The Brothers’ Grimm told a much more ‘grim’ story than more current fairy tales or other books written for children, yet despite this they often had an ending that saw stranded lovers reunited, or children freed from the horrible clutches of an old witch; but not before they had to go to hell and back before they had their ‘happy ending’, which to me is much more akin to real life than the softer versions that have been written in more recent years. (And let’s face it, as dark as these stories could sometimes get, they hold no comparison to some of the video games and movies that young children are being exposed to.) Oh, and I musn't forget one of my all time favourite fairy tales, The Princess Bride.  Not a Brother's Grimm story, but a fairy tale all the same, one I only discovered in my early 20's. 

The only aspect that I was (and still am) more drawn to regarding Disney versus the BG, were the princesses and how they were dressed.
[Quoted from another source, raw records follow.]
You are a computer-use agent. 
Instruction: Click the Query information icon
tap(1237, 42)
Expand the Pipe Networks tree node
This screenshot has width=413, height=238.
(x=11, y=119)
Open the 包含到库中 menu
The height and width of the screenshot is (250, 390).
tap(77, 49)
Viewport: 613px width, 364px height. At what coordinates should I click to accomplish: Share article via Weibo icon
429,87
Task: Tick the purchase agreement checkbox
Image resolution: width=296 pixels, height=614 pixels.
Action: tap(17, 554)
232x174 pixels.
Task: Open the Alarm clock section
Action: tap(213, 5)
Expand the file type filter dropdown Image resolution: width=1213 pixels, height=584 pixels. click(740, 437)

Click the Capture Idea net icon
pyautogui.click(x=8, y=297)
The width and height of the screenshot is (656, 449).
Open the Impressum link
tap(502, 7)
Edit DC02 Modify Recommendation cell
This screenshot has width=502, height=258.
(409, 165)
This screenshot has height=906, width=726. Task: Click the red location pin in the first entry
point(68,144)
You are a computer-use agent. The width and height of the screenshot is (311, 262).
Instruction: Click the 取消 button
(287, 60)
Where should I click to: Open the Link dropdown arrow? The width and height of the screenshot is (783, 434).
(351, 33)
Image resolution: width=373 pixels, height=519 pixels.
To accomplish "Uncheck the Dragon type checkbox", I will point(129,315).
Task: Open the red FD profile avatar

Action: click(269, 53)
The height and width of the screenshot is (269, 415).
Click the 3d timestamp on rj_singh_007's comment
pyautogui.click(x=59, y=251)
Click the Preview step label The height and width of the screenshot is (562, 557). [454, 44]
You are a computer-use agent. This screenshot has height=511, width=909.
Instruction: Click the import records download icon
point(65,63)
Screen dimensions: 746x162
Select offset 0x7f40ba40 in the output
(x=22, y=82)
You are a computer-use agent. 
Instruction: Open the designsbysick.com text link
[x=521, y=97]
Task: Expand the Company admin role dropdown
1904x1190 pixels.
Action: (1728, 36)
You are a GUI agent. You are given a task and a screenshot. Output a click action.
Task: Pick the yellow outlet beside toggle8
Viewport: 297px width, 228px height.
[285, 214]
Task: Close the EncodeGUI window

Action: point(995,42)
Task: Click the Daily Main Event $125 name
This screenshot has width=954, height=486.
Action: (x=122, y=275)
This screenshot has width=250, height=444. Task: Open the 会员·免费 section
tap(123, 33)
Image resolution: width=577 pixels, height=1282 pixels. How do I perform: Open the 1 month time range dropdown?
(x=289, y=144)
What little girl doesn’t adore Belle’s beautiful yellow dress? Come on admit it. You wanted that dress as badly as your male counterparts wanted a Luke Skywalker Life Sabre (ok… I wanted one of those too). Yet ironically enough, when I did have the chance to dress as a Disney character, I chose Pocahontas. She was much more my style in the end and much more suited to my personality.

However as much as I enjoyed the romance, accompanying music and fabulous dresses belonging to Aurora and Cinderella, I would still choose Rapunzel and Rumpelstiltskin every time.

What is your favourite fairy tale?

Thursday, September 01, 2011

Into September...

I can't believe today is the first of September; that summer is packing up it's bags and getting ready to leave me behind.  Wait a moment.... summer already did that back around the first week in July. 

This summer has been worse than most other typical English summers I have experienced and I shouldn't be sorry to see of the end of August, yet I am.  For although September and October are months I often usually enjoy, I don't like leaving summer behind, no matter how crappy it was.  And boy has it been crappy.  Already there is a chill in the air first thing in the morning, and again by 4:00 pm.  Already the nights are drawing in and I think this is the main factor behind my dislike of the winter months... .the lack of daylight. 

Life always seems so much brighter when the days are longer.  I get more exercise outside, it's not dark when I leave for work, and dark when I get home, I don't have to plan road trips around daylight, because let's face it, when I'm driving I hate to be out on unfamiliar roads in the black of night.  I hate it.  I guess this might lead to an indication that I'm officially old... yet why should this come as a surprise? I hit that mark ages ago, when the hightlight of my Saturday became watching the X-Factor with a bottle of wine and a take-away.  Yet I make no apologies.  I lived it up in my 20's people.  Seriously lived it up, which means I'm ok with the fact that I don't need to be out all weekend long.  Although occasionally Andy and I do enjoy an evening at the local pub, either in the beer garden during summer, or curled up next to the fire in winter, which hopefully indicates that we aren't ready for the geriatric unit just yet. 

September is gearing up to be a good month though, as I have a few vacation days to take here and there (starting tomorrow) and will be journeying out with my brother on a few day trips, as well as to the Lake District in two weeks time.  As of today I have 23 full days left with him and I'm going to relish everyone, as will Molly I'm sure.  I should think it will be a toss up over who is going to miss his company more, me or Molly.

Tomorrow's agenda is a road trip to Nottingham with John, Connor, Dawn and Cameron. One last trip out for the boys before they start school next week.

Let's hope the sun at least pokes it's nose out at least once.